- **指示 1**
抜粋のうち「第2 補正の却下の決定」から「れた特許請求の範囲の請求項1の記載は、次のとおりである。」までを、両端を含めてそのまま書き写すこと。
- **指示 2**
抜粋について次の問いに答えること。
(a) 本願の出願日はいつか。
(b) 審判請求書と手続補正書が提出されたのはいつか。
(c) 透明粘着剤(B)と反対側に配置されるハードコート層の水接触角はいくつとされているか。

結論 本件審判の請求は、成り立たない。 
理由 第1 手続の経緯
本願は、平成29年5月23日(先の出願に基づく優先権主張 平成28年5月31日)の出願であって、その手続等の経緯の概要は、以下のとおりである。
平成30年4月20日付け :拒絶理由通知書
平成30年6月21日 :意見書、手続補正書の提出
平成30年8月21日付け :拒絶理由通知書
平成30年10月26日 :意見書、手続補正書の提出
平成30年12月28日付け :平成30年10月26日の手続補正につ
いての補正の却下の決定、拒絶査定(以
下「原査定」という。)
平成31年4月5日 :審判請求書、手続補正書の提出

第2 補正の却下の決定
[補正の却下の決定の結論]
平成31年4月5日にされた手続補正(以下「本件補正」という。)を却下する。

[理由]
1 本件補正
(1) 本件補正前の特許請求の範囲の記載
本件補正前の、平成30年6月21日提出の手続補正書によって補正された特許請求の範囲の請求項1の記載は、次のとおりである。
「(メタ)アクリル樹脂及びフッ化ビニリデン樹脂を樹脂成分として含む中間層と、該中間層の両面に熱可塑性樹脂層と、両方の熱可塑性樹脂層の表面にハードコート層とを有する樹脂積層体(A)、該樹脂積層体(A)の一方のハードコート層側の表面に存在する透明粘着剤(B)、及び該透明粘着剤(B)を介して存在する偏光板(C)を有し、透明粘着剤(B)側に配置されるハードコート層の水接触角は95°以下であり、透明粘着剤(B)と反対側に配置されるハードコート層の水接触角は100°以上である、偏光板付き樹脂積層体。」

(2) 本件補正後の特許請求の範囲の記載
本件補正後の特許請求の範囲の請求項1の記載は、次のとおりである。なお、下線は補正箇所を示す。
「(メタ)アクリル樹脂及びフッ化ビニリデン樹脂を樹脂成分として含む中間層と、該中間層の両面に熱可塑性樹脂層と、両方の熱可塑性樹脂層の表面にハードコート層とを有する樹脂積層体(A)、該樹脂積層体(A)の一方のハードコート層側の表面に存在する透明粘着剤(B)、及び該透明粘着剤(B)に隣接して存在する偏光板(C)を有し、透明粘着剤(B)側に配置されるハードコート層の水接触角は95°以下であり、透明粘着剤(B)と反対側に配置されるハードコート層の水接触角は100°以上である、偏光板付き樹脂積層体。」

2 補正の適否
本件補正は、本件補正前の請求項1に記載された「透明粘着剤(B)」と「偏光板(C)」との関係について「該透明粘着剤(B)を介して存在する偏光板(C)」とされていた事項を「該透明粘着剤(B)に隣接して存在する偏光板(C)」とする事項に限定する補正である。本件補正は、その補正の内容からみて、特許法36条5項の規定により請求項に記載した発明を特定するために必要な事項を限定するものである。そして、本件補正前の請求項1に記載された発明と、本件補正後の請求項1に記載される発明の産業上の利用分野及び解決しようとする課題は、同一である(【0001】及び【0005】)。そうしてみると、本件補正は、同法17条の2第5項2号に掲げる事項を目的とするものに該当する。

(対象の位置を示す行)
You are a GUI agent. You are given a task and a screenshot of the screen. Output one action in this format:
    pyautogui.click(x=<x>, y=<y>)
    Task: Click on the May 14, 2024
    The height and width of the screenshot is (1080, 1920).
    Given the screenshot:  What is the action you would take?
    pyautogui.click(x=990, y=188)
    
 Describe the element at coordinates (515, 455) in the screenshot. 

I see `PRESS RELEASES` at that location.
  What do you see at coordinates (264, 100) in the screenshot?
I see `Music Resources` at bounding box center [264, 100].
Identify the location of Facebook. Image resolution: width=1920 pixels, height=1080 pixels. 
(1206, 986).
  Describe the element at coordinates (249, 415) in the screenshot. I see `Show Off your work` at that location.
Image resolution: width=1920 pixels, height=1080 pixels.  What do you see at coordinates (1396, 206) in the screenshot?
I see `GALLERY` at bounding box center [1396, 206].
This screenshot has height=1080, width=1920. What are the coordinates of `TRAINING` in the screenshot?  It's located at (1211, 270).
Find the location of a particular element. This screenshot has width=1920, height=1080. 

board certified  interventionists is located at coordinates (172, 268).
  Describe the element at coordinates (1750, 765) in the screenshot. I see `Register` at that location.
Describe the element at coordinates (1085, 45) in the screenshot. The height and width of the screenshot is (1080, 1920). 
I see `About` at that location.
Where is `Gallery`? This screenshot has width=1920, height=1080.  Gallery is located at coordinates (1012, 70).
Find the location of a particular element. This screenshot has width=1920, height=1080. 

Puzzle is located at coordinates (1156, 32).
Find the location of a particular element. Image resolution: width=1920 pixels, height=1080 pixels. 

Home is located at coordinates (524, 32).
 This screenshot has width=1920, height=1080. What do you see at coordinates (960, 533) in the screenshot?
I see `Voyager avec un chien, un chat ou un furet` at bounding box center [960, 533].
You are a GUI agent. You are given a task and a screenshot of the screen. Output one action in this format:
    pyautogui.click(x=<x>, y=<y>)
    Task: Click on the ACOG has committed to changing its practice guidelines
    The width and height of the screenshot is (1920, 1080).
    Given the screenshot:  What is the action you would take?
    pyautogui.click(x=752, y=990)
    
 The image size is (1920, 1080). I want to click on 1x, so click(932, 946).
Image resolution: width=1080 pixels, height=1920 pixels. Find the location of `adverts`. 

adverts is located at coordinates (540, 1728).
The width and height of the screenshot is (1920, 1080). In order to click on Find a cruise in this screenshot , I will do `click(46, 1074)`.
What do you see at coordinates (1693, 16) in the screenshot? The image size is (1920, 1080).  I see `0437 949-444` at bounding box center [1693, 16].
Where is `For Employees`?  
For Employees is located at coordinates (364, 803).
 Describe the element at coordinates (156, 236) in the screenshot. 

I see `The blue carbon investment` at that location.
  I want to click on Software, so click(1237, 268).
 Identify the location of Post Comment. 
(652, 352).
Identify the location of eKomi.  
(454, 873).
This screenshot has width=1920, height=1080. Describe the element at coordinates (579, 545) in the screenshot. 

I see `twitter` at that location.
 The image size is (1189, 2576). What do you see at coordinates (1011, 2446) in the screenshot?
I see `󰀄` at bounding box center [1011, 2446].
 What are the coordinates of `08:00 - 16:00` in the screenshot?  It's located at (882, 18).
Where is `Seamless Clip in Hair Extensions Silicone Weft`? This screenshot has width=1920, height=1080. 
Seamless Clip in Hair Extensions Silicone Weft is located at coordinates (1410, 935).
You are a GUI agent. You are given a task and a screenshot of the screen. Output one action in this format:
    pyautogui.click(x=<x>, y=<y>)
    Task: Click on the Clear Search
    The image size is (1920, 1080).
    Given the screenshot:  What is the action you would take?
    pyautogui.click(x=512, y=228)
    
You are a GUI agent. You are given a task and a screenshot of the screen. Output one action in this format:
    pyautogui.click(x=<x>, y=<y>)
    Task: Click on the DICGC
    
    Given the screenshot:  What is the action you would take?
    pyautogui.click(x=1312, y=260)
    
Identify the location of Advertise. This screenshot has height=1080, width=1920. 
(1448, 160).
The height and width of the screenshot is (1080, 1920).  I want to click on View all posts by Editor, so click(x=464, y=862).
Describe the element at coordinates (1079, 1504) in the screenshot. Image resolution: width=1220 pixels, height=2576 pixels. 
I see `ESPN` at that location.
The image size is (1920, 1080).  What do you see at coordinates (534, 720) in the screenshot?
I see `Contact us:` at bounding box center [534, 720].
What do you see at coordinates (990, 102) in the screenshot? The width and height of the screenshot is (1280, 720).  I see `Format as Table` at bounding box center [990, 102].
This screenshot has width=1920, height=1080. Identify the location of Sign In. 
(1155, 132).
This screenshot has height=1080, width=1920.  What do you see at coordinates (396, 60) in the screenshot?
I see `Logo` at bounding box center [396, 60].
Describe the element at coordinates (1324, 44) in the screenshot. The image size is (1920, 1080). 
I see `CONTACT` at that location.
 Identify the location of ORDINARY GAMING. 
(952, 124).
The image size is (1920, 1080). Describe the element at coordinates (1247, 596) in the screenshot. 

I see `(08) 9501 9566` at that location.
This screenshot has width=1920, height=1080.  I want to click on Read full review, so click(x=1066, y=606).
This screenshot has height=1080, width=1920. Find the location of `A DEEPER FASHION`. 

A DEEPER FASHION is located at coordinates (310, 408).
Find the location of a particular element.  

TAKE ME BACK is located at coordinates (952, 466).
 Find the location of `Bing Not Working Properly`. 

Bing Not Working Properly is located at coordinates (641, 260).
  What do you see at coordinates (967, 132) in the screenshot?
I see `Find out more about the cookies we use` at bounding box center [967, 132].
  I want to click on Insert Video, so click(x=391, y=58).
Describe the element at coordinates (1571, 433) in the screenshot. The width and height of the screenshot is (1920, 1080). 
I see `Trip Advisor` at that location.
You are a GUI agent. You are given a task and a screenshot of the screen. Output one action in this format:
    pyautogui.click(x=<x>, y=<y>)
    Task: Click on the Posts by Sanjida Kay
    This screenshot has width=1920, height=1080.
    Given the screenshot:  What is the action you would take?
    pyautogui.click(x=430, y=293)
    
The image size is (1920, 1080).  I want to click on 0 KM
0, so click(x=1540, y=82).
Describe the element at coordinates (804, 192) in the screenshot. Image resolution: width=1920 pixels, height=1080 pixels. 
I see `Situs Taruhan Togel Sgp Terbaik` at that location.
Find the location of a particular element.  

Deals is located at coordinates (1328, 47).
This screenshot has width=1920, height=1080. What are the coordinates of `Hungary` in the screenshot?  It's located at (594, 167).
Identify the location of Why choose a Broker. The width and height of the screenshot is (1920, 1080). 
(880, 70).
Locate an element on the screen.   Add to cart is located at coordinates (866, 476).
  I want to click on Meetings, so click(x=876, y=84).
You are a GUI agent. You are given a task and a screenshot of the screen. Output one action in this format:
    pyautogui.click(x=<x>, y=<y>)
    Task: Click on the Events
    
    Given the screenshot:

- **解答 1**
第2 補正の却下の決定
[補正の却下の決定の結論]
平成31年4月5日にされた手続補正(以下「本件補正」という。)を却下する。

[理由]
1 本件補正
(1) 本件補正前の特許請求の範囲の記載
本件補正前の、平成30年6月21日提出の手続補正書によって補正された特許請求の範囲の請求項1の記載は、次のとおりである。

- **解答 2**
(a) 平成29年5月23日
(b) 平成31年4月5日
(c) 100°以上